● DIRECTIONS
Only one stretch of the records below is wanted: the lines from the one holding "Oldenburgers Binnenstad en" through the one holding "december 2015 (16, 1838)". Return it exactly, both ends included.

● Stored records
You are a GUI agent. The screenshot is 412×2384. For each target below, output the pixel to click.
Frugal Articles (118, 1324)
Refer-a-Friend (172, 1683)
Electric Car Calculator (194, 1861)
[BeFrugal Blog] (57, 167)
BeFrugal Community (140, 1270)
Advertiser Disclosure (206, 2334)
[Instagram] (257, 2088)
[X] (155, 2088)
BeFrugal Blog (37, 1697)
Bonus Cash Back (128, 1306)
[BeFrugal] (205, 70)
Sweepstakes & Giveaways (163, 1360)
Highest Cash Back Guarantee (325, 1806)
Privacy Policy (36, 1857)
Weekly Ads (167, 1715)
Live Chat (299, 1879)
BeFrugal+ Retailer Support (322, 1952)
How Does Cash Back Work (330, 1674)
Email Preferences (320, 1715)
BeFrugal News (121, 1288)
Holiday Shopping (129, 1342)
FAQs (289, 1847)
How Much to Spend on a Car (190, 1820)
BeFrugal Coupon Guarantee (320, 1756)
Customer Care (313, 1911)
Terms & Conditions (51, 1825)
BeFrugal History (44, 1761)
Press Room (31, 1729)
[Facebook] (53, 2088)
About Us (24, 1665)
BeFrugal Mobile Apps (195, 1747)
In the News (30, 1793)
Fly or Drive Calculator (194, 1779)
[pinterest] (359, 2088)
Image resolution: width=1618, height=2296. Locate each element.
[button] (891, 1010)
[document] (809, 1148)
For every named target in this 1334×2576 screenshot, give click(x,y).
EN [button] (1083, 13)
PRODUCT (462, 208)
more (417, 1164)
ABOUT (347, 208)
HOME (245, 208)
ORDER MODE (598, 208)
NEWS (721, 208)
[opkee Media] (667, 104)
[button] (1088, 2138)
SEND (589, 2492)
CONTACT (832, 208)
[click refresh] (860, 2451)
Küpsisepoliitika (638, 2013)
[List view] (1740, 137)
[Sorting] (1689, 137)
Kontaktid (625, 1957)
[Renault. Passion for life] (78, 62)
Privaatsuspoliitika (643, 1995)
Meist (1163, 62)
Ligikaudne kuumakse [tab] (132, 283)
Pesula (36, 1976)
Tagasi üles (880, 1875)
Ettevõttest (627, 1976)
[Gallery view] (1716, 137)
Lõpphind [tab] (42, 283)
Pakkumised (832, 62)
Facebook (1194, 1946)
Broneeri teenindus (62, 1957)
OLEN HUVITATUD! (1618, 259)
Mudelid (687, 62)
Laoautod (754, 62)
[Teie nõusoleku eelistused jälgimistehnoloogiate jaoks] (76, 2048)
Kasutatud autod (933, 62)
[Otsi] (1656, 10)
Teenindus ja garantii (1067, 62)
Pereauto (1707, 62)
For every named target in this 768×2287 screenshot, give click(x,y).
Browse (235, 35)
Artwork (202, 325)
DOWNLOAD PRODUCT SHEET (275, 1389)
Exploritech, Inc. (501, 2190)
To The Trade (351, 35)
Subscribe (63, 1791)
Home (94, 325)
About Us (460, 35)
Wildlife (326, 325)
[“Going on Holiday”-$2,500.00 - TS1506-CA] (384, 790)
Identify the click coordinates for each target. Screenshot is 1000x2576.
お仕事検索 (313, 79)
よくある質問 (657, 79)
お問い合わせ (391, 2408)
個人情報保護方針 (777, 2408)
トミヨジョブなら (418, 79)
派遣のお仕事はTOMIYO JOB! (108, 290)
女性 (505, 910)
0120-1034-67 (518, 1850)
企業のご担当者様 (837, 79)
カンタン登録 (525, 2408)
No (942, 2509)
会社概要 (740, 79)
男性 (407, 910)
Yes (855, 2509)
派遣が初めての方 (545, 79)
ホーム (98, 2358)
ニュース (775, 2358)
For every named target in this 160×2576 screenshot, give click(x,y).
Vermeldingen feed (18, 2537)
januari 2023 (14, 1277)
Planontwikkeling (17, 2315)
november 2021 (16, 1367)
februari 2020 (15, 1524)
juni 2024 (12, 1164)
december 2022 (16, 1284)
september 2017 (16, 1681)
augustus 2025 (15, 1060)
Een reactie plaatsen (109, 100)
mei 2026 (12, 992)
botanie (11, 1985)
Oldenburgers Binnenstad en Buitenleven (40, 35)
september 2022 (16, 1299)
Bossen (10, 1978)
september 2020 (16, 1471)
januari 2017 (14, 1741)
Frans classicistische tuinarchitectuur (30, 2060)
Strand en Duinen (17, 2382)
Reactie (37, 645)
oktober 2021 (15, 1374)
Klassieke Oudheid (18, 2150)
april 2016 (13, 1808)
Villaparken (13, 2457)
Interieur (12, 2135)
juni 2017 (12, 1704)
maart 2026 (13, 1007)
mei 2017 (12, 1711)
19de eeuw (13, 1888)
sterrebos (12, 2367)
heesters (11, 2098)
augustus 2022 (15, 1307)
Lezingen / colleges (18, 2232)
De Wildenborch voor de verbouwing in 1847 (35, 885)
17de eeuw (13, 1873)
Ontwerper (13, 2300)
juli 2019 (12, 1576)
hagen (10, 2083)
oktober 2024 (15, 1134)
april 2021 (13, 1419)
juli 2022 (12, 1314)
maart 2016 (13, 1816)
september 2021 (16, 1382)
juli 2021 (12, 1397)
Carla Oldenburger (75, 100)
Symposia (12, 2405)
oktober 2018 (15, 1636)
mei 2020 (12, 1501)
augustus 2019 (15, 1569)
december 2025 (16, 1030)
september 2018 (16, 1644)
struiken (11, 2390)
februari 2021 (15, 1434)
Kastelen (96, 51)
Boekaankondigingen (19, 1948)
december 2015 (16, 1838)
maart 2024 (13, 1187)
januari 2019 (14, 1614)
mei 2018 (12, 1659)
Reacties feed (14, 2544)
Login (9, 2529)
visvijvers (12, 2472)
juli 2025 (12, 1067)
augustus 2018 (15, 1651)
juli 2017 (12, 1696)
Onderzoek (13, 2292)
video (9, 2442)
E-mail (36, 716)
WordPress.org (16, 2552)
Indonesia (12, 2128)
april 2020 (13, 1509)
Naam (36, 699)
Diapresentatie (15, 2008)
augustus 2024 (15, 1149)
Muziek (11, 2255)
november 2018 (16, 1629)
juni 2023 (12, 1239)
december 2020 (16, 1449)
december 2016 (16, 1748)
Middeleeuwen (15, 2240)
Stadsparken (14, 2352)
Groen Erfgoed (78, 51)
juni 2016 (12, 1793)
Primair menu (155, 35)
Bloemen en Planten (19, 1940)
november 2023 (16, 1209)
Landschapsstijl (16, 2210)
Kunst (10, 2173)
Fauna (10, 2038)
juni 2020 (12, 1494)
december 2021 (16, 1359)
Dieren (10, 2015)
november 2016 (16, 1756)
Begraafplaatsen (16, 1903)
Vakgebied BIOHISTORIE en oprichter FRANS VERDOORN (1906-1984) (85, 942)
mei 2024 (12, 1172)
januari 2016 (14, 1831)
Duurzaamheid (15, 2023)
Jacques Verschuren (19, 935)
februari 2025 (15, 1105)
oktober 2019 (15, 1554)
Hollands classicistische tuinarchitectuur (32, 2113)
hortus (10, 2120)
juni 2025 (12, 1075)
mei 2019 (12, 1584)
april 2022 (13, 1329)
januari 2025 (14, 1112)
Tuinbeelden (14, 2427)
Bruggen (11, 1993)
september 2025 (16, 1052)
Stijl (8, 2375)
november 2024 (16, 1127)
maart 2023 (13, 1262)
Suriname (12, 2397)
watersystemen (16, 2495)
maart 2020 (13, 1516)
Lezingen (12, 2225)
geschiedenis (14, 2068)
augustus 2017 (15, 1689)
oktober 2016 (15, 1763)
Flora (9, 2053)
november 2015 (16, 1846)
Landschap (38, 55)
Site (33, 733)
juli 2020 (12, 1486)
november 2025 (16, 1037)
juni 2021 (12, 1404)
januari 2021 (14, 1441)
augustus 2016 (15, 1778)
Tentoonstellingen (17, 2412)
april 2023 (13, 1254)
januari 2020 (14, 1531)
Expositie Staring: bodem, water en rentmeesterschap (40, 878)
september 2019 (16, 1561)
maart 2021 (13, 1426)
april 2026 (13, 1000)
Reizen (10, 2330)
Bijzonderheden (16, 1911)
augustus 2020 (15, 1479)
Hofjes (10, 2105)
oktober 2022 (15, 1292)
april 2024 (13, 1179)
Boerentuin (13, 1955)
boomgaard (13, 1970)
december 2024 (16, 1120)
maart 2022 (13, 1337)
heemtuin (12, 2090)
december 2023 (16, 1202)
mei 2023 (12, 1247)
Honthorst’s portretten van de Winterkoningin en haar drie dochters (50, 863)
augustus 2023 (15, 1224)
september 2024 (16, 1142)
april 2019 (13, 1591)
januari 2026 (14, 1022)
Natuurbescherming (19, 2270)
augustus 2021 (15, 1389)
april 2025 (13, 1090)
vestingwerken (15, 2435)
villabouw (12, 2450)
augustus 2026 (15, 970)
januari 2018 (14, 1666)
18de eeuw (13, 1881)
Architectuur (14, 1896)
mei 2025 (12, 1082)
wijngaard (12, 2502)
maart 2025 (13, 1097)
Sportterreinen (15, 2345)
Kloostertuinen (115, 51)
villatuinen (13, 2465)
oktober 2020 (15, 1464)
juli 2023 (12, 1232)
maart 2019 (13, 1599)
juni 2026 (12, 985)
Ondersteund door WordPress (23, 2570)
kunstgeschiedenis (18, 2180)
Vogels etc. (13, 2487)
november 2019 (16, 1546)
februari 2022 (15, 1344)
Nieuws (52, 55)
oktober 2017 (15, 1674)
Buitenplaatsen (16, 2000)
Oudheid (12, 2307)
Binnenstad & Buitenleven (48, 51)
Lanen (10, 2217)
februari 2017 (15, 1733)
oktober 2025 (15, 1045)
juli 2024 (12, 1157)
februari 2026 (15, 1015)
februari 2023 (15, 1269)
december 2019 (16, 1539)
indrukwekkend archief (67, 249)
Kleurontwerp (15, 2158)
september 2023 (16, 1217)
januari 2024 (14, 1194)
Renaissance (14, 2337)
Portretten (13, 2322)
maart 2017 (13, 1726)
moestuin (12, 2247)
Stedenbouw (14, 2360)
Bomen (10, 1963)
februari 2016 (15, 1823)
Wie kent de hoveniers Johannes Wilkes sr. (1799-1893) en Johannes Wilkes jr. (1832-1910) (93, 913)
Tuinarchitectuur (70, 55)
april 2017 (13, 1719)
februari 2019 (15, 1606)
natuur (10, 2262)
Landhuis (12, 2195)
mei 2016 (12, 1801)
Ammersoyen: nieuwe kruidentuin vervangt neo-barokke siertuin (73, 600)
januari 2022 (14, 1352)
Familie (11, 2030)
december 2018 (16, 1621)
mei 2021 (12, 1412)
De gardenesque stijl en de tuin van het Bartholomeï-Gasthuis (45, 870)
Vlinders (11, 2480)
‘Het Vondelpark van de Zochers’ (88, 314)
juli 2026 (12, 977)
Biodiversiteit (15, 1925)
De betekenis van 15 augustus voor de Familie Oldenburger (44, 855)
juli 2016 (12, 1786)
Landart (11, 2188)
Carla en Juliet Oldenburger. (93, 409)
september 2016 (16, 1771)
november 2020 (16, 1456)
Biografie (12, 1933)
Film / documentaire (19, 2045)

● WRITTEN ANSWER
Oldenburgers Binnenstad en Buitenleven (40, 35)
september 2022 (16, 1299)
Bossen (10, 1978)
september 2020 (16, 1471)
januari 2017 (14, 1741)
Frans classicistische tuinarchitectuur (30, 2060)
Strand en Duinen (17, 2382)
Reactie (37, 645)
oktober 2021 (15, 1374)
Klassieke Oudheid (18, 2150)
april 2016 (13, 1808)
Villaparken (13, 2457)
Interieur (12, 2135)
juni 2017 (12, 1704)
maart 2026 (13, 1007)
mei 2017 (12, 1711)
19de eeuw (13, 1888)
sterrebos (12, 2367)
heesters (11, 2098)
augustus 2022 (15, 1307)
Lezingen / colleges (18, 2232)
De Wildenborch voor de verbouwing in 1847 (35, 885)
17de eeuw (13, 1873)
Ontwerper (13, 2300)
juli 2019 (12, 1576)
hagen (10, 2083)
oktober 2024 (15, 1134)
april 2021 (13, 1419)
juli 2022 (12, 1314)
maart 2016 (13, 1816)
september 2021 (16, 1382)
juli 2021 (12, 1397)
Carla Oldenburger (75, 100)
Symposia (12, 2405)
oktober 2018 (15, 1636)
mei 2020 (12, 1501)
augustus 2019 (15, 1569)
december 2025 (16, 1030)
september 2018 (16, 1644)
struiken (11, 2390)
februari 2021 (15, 1434)
Kastelen (96, 51)
Boekaankondigingen (19, 1948)
december 2015 (16, 1838)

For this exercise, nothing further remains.